When America entered the war, problems and needs rose up at every hand, like dragons springing from the ground, and all of them, in all their number and complexity and variety, had to be met and conquered at the same time. None of them was more difficult than this problem of the creation of a munitions industry, for it demanded a highly specialized manufacturing equipment of enormous capacity and great variety which we did not have, concerning which we had in the past known but little and for which we had always had slight regard. We possessed for it neither the plants, the skilled labor nor the experience. New industrial organizations had to be created and financed, plants had to be built, all the complicated and varied weapons of modern scientific warfare had to be designed and manufactured, and so also did many of the great number and variety of the tools with which they would be made. Not only had mechanics to be trained for much of this skill exacting work, but the enormous expansion in the OrdnanceDepartment made necessary rapid development of knowledge and skill among the big proportion of its new members. There is nothing more interesting in the detailed story of the munitioning of our army than the frequency with which one comes upon the statement that “a school was established” for the training of personnel in this, or that, or another phase of ordnance duties.

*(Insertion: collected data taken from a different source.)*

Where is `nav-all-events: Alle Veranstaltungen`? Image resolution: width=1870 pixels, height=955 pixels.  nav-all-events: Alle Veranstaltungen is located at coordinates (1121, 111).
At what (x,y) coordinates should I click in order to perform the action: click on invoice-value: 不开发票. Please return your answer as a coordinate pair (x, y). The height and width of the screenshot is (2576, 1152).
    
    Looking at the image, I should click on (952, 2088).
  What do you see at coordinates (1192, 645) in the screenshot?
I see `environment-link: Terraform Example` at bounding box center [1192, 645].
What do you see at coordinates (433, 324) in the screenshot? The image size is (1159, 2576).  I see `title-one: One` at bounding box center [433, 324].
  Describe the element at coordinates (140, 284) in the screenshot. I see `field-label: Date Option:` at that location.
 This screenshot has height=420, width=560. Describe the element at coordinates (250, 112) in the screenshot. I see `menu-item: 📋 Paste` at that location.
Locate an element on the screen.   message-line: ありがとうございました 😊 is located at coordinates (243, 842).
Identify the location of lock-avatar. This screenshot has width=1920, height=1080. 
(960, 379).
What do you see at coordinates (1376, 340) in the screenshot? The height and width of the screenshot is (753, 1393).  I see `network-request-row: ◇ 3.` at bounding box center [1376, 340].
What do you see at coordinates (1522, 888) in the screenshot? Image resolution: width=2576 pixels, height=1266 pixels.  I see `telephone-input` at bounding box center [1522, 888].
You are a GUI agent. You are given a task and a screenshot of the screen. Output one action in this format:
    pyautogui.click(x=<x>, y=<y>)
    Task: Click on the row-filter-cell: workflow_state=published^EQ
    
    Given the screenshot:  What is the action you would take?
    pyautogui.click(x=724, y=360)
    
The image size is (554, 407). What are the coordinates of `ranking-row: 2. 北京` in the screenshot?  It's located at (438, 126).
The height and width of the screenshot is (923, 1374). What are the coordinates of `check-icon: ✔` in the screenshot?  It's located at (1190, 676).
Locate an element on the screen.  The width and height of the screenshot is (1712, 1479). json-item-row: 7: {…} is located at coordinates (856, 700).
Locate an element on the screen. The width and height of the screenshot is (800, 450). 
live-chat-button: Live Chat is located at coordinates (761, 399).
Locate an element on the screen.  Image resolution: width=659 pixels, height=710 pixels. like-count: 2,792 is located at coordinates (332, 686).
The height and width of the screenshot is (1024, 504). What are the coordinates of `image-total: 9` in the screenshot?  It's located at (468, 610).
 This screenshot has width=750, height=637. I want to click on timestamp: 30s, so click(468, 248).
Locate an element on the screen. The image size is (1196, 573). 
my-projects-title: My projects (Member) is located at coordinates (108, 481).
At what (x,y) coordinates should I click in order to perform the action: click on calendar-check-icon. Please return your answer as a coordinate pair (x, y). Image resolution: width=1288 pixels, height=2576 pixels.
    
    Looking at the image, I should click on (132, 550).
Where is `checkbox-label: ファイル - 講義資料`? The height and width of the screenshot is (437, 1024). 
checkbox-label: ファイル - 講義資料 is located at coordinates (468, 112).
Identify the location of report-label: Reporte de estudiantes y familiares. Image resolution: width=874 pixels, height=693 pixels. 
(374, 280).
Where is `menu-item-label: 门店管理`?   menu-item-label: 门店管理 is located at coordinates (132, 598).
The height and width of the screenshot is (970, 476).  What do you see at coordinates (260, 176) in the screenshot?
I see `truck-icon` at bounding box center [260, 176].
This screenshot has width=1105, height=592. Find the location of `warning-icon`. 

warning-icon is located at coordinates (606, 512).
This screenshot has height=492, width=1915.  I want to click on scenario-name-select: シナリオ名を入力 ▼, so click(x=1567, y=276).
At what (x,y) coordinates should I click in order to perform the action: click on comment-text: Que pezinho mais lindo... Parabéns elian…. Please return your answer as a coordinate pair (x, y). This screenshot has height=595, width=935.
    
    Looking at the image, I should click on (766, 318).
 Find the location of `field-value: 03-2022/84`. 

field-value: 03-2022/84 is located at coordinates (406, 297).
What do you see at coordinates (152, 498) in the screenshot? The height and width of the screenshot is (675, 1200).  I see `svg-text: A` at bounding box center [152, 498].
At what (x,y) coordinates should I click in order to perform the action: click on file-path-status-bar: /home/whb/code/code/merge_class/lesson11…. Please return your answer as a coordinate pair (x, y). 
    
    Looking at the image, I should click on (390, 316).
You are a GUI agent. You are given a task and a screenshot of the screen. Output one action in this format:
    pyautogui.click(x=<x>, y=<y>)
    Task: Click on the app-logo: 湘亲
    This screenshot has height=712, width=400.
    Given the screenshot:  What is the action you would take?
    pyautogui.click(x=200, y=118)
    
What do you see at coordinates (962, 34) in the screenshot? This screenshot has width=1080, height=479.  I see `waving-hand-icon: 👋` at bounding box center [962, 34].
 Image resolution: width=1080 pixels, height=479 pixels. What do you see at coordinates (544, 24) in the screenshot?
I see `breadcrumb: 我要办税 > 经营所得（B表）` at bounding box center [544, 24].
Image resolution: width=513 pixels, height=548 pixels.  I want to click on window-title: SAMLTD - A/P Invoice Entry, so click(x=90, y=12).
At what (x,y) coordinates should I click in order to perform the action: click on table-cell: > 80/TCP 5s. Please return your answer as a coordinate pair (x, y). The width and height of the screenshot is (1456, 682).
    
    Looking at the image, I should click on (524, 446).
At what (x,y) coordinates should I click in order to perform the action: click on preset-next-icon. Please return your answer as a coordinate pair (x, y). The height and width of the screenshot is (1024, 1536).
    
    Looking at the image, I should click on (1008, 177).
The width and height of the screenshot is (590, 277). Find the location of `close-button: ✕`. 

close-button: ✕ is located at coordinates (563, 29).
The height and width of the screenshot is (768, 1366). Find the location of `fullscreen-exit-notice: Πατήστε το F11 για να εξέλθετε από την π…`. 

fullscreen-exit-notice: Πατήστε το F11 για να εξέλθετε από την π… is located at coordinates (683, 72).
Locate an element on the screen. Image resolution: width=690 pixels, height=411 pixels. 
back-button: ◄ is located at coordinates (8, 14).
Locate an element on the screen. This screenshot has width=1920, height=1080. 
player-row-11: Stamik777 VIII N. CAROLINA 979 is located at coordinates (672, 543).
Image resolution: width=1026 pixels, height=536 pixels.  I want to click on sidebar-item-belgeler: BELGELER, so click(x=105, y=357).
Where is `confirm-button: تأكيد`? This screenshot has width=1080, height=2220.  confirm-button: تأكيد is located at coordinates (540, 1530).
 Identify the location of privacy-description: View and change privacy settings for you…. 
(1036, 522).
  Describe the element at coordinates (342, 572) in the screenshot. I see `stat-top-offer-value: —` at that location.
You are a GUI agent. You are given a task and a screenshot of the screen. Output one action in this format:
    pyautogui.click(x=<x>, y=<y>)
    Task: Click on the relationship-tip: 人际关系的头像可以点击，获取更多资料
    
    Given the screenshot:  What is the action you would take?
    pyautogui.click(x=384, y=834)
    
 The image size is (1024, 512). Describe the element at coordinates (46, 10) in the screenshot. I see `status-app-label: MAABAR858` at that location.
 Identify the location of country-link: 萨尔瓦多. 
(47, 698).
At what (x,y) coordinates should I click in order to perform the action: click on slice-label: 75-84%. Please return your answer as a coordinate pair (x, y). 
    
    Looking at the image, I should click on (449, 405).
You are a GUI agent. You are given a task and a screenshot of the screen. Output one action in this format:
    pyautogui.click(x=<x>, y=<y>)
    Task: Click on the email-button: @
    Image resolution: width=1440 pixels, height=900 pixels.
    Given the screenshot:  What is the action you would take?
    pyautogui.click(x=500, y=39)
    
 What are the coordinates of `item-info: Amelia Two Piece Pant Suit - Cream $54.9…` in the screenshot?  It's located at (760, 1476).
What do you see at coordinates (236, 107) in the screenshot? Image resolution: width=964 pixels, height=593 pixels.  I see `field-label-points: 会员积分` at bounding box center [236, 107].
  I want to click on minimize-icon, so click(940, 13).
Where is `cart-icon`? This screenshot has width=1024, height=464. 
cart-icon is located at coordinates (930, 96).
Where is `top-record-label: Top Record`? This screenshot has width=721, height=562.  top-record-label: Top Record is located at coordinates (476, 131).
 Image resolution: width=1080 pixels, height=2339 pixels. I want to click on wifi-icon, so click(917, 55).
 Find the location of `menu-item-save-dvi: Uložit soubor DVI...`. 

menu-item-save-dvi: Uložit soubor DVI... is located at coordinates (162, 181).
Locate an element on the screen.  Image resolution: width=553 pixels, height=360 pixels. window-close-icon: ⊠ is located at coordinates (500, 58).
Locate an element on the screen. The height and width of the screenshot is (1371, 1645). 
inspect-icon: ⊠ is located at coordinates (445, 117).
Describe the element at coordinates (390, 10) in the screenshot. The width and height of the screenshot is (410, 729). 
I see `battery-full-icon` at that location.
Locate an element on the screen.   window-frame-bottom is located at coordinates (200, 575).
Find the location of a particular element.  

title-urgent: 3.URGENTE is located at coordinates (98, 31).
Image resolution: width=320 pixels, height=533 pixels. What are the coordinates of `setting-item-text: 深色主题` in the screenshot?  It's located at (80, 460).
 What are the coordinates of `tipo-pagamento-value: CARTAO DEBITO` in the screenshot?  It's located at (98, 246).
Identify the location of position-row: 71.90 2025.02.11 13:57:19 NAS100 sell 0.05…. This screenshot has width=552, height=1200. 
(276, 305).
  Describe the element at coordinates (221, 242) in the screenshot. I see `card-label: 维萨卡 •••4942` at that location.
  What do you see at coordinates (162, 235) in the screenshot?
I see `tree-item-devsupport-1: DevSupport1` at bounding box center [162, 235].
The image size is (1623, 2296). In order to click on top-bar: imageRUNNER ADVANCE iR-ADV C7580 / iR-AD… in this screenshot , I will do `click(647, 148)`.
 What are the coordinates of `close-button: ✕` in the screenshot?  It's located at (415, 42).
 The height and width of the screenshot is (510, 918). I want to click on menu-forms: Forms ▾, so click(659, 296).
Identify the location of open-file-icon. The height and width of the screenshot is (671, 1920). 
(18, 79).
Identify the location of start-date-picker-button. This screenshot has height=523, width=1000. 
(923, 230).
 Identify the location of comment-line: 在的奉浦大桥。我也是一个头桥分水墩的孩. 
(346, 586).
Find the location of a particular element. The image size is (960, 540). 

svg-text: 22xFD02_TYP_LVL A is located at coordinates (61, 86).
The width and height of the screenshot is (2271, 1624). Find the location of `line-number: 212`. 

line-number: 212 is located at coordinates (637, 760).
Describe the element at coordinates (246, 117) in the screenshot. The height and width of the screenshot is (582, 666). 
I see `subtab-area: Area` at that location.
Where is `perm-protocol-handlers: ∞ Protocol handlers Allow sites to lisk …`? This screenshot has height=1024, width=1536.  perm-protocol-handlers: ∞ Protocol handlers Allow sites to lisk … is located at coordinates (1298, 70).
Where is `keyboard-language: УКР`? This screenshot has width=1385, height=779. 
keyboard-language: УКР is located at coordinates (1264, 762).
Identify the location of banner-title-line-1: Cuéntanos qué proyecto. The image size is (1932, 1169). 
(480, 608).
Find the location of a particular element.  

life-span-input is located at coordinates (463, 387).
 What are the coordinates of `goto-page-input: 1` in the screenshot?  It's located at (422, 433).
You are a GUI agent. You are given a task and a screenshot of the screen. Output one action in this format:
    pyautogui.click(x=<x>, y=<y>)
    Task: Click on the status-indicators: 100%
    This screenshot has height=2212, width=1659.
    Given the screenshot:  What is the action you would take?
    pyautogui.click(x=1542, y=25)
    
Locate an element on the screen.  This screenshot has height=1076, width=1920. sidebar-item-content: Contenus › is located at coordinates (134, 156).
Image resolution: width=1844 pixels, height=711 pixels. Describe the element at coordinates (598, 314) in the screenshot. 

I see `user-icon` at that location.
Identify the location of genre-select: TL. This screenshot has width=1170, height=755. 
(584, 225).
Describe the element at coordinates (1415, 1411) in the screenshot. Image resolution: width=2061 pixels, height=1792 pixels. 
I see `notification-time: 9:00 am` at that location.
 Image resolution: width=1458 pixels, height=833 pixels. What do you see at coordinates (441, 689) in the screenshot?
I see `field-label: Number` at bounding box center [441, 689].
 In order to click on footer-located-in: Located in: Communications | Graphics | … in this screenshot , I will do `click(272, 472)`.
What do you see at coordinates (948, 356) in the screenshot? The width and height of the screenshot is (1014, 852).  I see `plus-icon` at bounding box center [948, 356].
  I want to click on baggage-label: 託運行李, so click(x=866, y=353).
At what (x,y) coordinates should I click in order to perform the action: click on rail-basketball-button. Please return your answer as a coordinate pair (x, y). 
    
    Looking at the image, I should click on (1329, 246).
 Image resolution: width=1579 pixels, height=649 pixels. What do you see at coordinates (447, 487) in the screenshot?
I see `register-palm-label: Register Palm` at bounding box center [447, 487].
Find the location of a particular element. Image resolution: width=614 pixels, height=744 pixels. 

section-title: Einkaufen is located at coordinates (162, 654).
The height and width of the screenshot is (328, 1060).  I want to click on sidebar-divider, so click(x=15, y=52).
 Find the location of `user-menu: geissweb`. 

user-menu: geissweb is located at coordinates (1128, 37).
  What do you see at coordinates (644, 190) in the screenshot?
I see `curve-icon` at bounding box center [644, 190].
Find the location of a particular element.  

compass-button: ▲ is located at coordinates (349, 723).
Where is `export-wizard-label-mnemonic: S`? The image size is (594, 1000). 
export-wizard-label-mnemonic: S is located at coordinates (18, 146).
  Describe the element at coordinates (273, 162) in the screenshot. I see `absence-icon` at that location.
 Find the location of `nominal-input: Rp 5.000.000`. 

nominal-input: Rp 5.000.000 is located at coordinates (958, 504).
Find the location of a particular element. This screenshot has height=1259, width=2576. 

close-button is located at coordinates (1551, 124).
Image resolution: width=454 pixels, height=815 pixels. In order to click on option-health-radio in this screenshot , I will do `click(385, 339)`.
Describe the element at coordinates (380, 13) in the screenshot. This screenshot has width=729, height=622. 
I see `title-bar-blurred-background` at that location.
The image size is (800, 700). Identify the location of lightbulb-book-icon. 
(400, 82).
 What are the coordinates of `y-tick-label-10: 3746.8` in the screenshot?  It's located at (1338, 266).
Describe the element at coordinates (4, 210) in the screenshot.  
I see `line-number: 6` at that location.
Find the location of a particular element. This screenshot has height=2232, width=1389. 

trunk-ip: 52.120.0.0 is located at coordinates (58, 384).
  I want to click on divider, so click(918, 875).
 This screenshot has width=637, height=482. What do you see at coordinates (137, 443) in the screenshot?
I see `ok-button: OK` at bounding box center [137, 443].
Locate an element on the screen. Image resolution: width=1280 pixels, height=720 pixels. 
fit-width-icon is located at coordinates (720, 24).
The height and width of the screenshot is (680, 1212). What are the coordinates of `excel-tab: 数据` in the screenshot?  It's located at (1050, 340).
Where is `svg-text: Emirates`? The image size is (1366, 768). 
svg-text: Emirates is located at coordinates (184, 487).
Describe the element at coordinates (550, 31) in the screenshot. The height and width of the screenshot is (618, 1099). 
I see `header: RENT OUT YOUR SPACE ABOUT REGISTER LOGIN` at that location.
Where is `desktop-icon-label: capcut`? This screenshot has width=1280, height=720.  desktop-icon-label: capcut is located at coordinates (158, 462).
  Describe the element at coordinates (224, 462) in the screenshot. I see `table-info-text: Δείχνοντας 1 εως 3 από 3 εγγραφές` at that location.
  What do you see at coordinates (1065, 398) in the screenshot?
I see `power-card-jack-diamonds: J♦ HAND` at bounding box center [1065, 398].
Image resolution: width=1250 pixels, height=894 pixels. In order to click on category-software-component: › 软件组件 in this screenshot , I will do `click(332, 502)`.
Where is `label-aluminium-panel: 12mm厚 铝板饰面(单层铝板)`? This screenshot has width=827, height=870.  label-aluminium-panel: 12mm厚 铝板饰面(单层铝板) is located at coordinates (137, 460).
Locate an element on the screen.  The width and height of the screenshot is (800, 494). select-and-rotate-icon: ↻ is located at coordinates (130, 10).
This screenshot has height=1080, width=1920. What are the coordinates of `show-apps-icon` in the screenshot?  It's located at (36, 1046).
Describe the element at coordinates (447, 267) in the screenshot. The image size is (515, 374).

The bare figures of the cost of all this enormous creation and expansion, made many times greater by the necessity of haste at whatever cost, give a vague sort of measuring stick of the energy and the grim purpose that went into the providing of munitions for our army. In a year and a half of war the amount of money expended or obligated for ordnance totaled $13,000,000,000—thirteen times what it cost to run the entire government for a year in the years just before the war.